From:Evan Miller (emmi@public.gmane.org)
Date:Aug 20, 2007 12:31:54 am
List:ru.sysoev.nginx

Manlio Perillo wrote:

Hi again.

I have decided to write mod_wsgi by myself, and I have fuond the Evan Miller's guide very helful.

Glad it was useful. I'll try to keep updating it with more info, but in the meantime I thought I'd try to answer your specific questions (below).

However I think that some important documentation is missing: 1) The overall architecture of nginx 2) nginx memory handling

Nginx has a pool of memory associated with each request (r->pool), which is reclaimed at the end of the request. You can malloc memory with ngx_palloc(r->pool, BYTES). I'm not sure whether you can free memory allocated in this way manually.

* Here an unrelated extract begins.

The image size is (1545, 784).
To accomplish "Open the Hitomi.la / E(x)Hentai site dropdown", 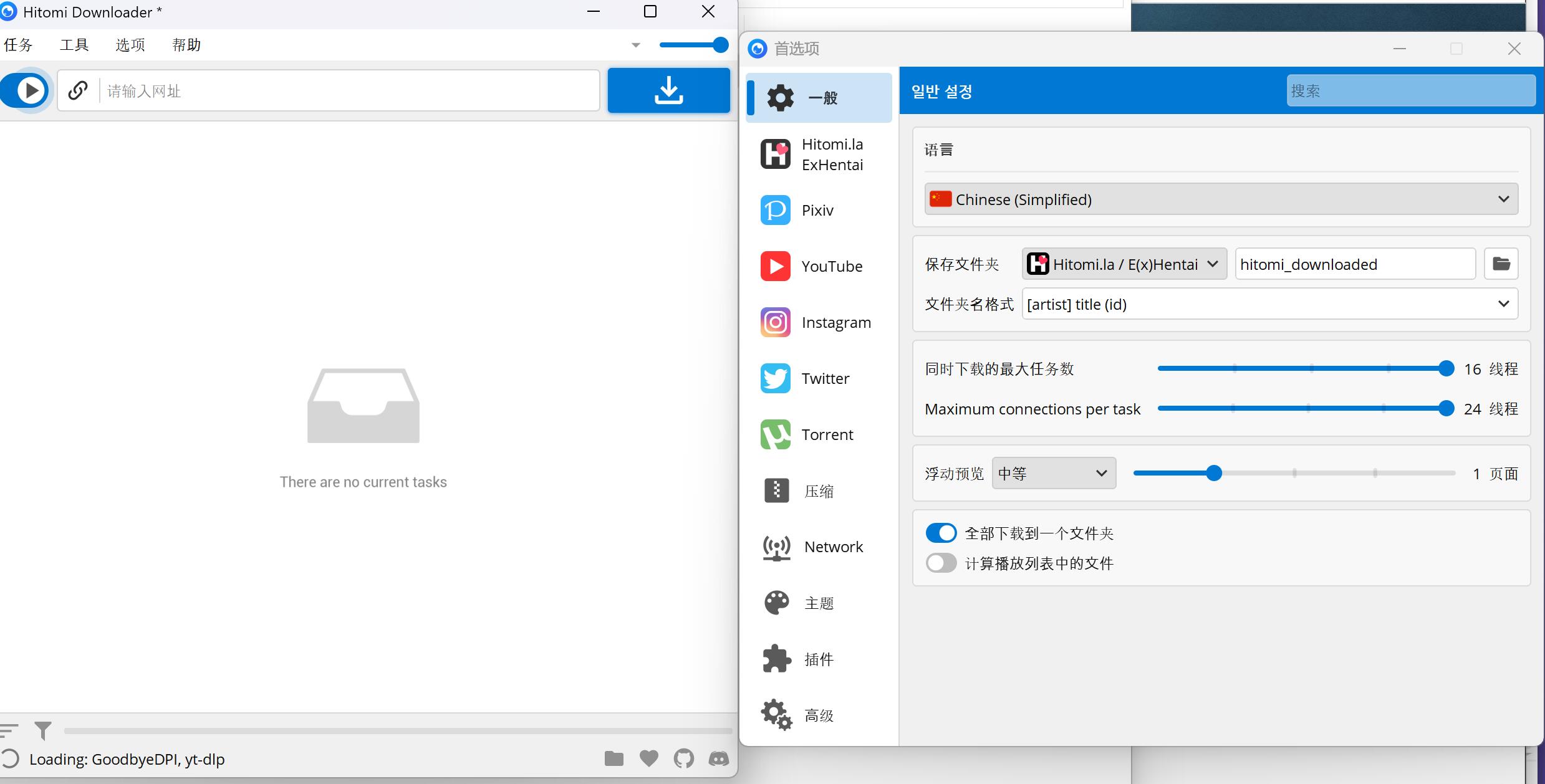I will 1124,264.
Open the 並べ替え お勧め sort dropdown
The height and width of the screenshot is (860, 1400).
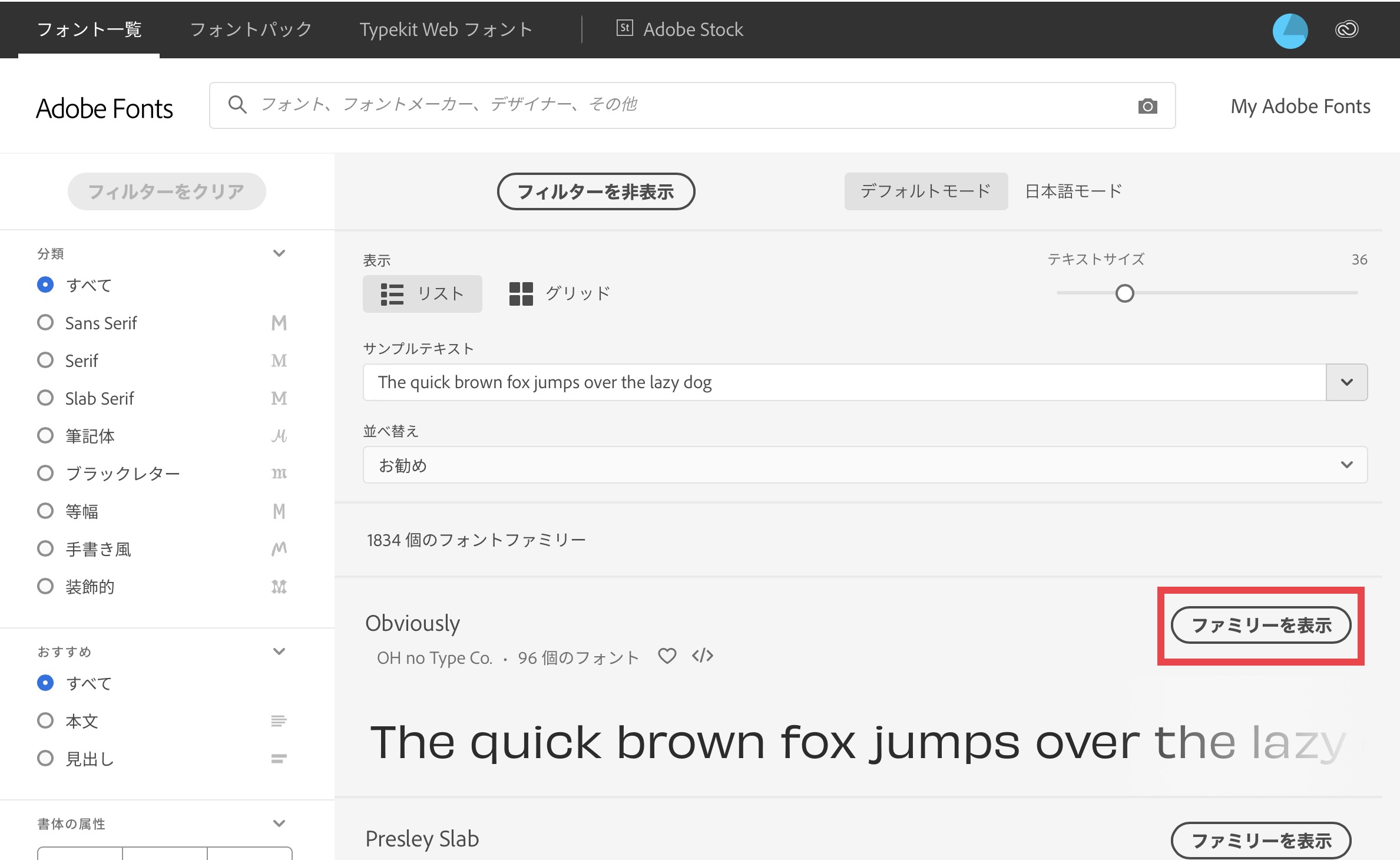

3) how to read data from the request payload

I'm not sure, actually; but check out http://www.riceonfire.org/lxr/http/source/http/ngx_http_request_body.c

4) how to read and generate arbitrary headers There is an headers attribute in the request struct, what is its content?

I read headers by looking for the variable names that are set (e.g. "upstream_http_x_my_header"). The ngx_http_variable_unknown_header() function comes in handy.

To set a header, I think you'd use functions in the Headers module, something like (making it up here):

ngx_http_headers_conf_t *hcf = ngx_http_get_module_loc_conf(r, ngx_http_headers_module);

ngx_http_header_val_t *h = ngx_array_push(hcf->headers);

if (h == NULL) { return NGX_ERROR; }

h->value.hash = 1; h->value.key = ngx_string("X-My-Header"); h->value.value = ngx_string("Some value");

...

5) More about chain links. When sending the response body, we have two choices (but I'm not sure): - write the entire chain links and then pass it to the output filter (so we buffer the entire response) - create a partial response, create a buffer and call the output filter, then create a new partial response, create a new buffer and call the outputfilter, and so on.

I believe that's correct.

When I research these issues more I'll add them to the guide.

Good luck with mod_wsgi! I know it's a module a lot of people would find useful.